Types of Diabetes
Diabetes is classified into three types: type 1, 2, and gestational.
This type can appear at any age, but it is most common in children and adolescents. With type 1 diabetes, your body produces very little or no insulin, necessitating daily injections to keep blood glucose levels under control.
This type of diabetes is more common in adults and accounts for approximately 90% of all diabetes cases. When you have type 2, your body does not properly utilize the insulin it produces. A healthy lifestyle, including increased physical activity and a nutritious diet, is the cornerstone of type 2 diabetes treatment.

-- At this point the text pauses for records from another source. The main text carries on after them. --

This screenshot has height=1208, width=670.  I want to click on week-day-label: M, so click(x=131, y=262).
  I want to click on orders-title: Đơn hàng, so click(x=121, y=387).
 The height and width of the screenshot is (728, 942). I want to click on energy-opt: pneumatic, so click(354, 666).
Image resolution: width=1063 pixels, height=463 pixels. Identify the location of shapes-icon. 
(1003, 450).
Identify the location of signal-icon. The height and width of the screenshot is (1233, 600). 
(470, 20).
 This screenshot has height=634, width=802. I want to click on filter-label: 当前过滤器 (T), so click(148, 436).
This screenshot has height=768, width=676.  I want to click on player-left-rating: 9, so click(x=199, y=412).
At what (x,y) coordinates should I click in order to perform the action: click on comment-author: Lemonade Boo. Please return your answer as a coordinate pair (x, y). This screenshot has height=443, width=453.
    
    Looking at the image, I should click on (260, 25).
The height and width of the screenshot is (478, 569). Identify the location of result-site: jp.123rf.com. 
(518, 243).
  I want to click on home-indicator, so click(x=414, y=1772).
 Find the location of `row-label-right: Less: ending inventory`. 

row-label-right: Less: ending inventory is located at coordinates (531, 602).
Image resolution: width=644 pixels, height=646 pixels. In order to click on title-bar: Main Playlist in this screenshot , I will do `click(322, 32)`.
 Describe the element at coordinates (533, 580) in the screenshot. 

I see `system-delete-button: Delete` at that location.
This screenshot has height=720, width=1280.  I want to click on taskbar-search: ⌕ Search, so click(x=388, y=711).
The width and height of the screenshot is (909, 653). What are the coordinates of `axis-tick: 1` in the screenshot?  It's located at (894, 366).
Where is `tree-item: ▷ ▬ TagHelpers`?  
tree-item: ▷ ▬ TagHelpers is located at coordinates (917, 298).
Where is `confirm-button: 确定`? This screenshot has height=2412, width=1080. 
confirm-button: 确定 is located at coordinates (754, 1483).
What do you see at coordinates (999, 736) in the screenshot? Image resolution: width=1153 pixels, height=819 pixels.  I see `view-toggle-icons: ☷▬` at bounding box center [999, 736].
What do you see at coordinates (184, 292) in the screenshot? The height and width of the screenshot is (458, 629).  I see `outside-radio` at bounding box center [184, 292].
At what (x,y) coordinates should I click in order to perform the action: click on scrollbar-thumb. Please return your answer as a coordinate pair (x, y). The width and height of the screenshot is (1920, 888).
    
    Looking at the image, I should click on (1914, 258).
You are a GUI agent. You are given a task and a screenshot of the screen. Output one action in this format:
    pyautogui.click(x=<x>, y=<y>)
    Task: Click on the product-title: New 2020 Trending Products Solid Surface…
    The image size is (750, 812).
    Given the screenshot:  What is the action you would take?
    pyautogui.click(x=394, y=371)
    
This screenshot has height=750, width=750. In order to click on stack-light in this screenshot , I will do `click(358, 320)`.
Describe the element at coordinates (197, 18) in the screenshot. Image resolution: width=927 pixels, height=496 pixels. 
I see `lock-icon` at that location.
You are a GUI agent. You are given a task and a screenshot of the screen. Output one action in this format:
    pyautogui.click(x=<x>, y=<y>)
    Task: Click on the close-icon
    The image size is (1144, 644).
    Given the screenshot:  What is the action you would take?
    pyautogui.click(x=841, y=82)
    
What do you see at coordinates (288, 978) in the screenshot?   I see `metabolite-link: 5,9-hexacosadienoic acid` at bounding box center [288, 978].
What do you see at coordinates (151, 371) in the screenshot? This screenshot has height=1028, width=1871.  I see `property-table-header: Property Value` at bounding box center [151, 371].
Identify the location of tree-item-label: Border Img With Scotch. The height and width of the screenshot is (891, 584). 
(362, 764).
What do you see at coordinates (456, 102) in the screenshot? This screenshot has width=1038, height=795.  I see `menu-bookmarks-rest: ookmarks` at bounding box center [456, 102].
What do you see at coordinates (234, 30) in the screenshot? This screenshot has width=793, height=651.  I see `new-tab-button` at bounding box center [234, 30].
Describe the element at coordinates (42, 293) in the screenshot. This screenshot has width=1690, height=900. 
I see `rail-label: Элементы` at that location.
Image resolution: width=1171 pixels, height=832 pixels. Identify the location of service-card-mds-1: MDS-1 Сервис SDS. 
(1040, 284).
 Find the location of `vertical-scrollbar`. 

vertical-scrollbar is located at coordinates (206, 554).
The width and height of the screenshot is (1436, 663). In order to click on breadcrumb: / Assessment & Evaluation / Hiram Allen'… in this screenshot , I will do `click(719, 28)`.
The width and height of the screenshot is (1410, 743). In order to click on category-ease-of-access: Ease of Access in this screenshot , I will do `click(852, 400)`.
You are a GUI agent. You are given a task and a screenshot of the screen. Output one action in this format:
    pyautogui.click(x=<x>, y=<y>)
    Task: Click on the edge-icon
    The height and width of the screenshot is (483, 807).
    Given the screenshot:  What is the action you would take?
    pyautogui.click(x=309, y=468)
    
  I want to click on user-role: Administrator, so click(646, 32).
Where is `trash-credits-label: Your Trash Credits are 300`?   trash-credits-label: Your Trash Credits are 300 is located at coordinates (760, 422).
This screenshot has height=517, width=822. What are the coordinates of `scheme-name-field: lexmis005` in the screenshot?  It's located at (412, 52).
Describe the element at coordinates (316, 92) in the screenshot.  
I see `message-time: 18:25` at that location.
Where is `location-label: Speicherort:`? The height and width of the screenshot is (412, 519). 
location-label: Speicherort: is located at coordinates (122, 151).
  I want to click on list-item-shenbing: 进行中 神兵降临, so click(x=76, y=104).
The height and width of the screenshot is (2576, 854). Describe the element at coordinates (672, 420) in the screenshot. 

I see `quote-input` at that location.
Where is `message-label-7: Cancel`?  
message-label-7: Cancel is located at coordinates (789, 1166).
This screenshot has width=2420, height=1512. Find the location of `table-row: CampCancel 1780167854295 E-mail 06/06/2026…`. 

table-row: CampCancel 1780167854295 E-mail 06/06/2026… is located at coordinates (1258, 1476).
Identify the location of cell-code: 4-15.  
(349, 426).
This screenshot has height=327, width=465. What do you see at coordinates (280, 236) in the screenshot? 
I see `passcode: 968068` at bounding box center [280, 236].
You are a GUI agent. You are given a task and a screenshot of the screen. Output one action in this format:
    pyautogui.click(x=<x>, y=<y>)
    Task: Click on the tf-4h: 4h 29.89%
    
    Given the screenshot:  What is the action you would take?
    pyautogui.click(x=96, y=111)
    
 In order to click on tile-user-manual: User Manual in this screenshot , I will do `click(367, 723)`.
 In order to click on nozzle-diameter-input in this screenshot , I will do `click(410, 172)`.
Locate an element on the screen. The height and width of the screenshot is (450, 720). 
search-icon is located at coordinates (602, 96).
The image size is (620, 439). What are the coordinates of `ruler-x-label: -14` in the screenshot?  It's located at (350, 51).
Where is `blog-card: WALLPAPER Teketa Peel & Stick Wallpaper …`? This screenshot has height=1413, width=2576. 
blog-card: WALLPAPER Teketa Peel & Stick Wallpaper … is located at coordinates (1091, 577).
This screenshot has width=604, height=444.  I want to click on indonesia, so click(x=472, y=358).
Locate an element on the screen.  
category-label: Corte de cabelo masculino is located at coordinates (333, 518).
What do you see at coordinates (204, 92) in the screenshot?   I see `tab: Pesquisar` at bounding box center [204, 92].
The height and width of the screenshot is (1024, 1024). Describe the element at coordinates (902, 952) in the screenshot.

However, most people with type 2 diabetes will eventually require oral medications and insulin to control their blood glucose levels.
This is a type of diabetes characterized by high blood glucose levels during pregnancy and is linked to both mother and child complications. GDM usually goes away after pregnancy, but women who have it and their children are at a higher risk of developing type 2 diabetes later in life.
Symptoms of diabetes
Uncontrolled diabetes symptoms include:
- Extreme thirst and hunger
- Drowsiness or fatigue from frequent urination
- Dry, itchy skin
- Blurry vision
- Slow wound healing
Type 2 diabetes can cause discolored patches of skin in the armpits and neck folds. Because type 2 diabetes takes longer to diagnose, you may experience more symptoms at the time of diagnosis, such as foot pain or numbness.
Type 1 diabetes typically develops more quickly and can result in symptoms such as weight loss or a condition known as diabetic ketoacidosis. Diabetic ketoacidosis can occur when your blood sugar is extremely high, but your body has little or no insulin.
Diabetes symptoms can appear at any age, but type 1 diabetes typically affects children and young adults.
Type 2 diabetes is most common in people over the age of 45. However, younger people are increasingly diagnosed with type 2 diabetes due to sedentary lifestyles and increased weight.